DATA SECTION section start

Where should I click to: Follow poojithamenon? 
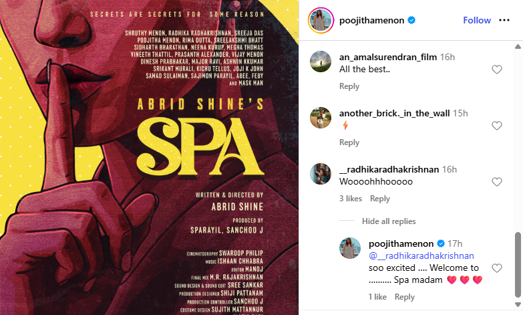click(477, 20)
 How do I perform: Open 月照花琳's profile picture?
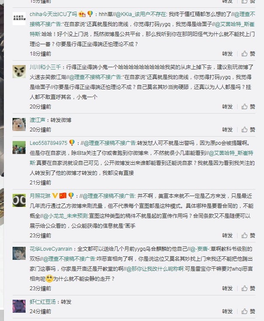19,200
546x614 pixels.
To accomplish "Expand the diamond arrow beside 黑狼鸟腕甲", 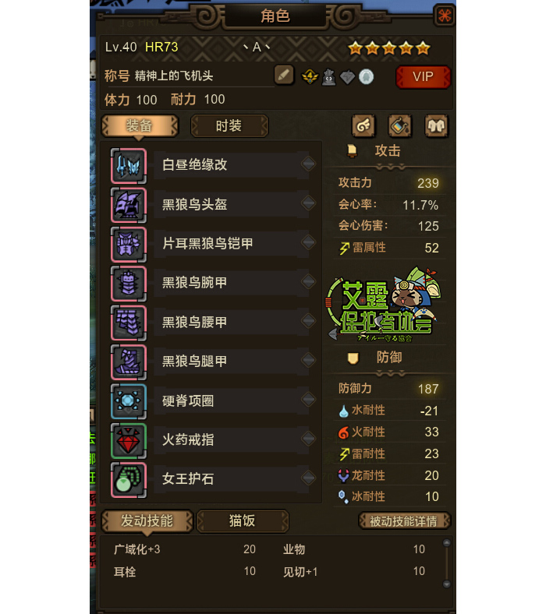I will (x=309, y=281).
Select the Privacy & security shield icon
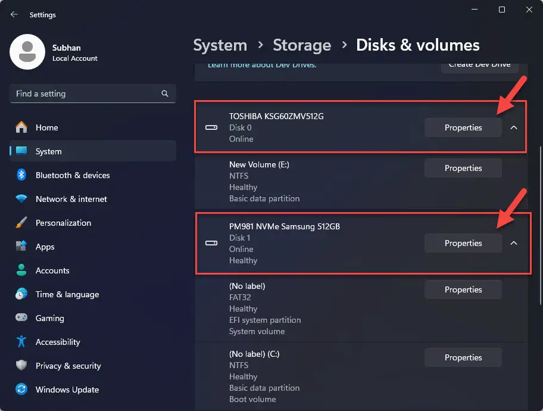 point(22,366)
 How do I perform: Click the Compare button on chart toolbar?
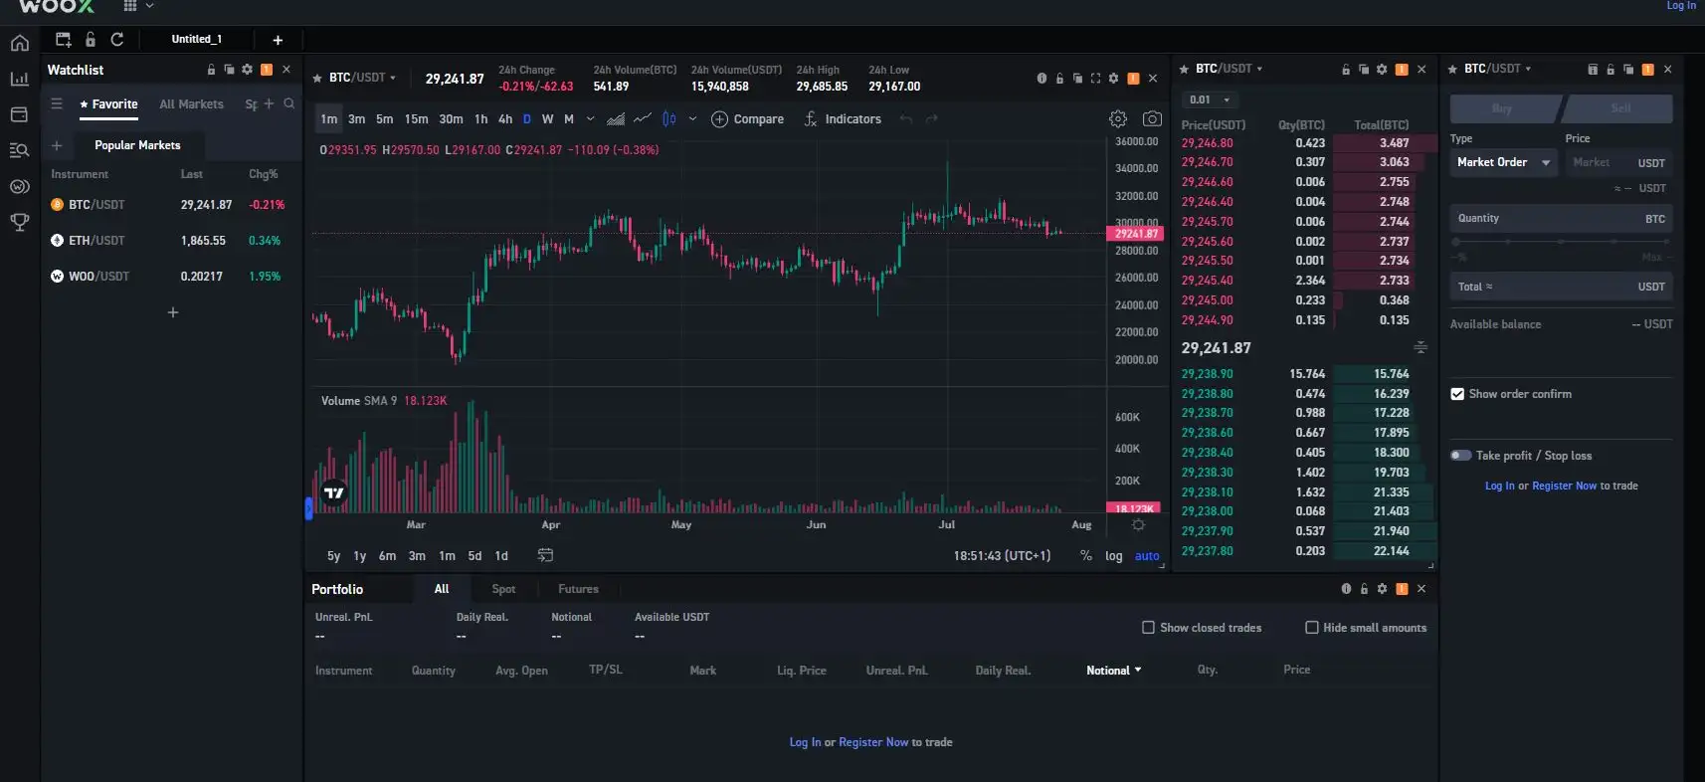[x=748, y=119]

DATA SECTION section end

TASK PROMPT - From the line with "How do I perform: Click" to the final line of the entries above, reproduce each line exactly and nothing else; the pictures stay out.

RESULT -
 How do I perform: Click the Compare button on chart toolbar?
[x=748, y=119]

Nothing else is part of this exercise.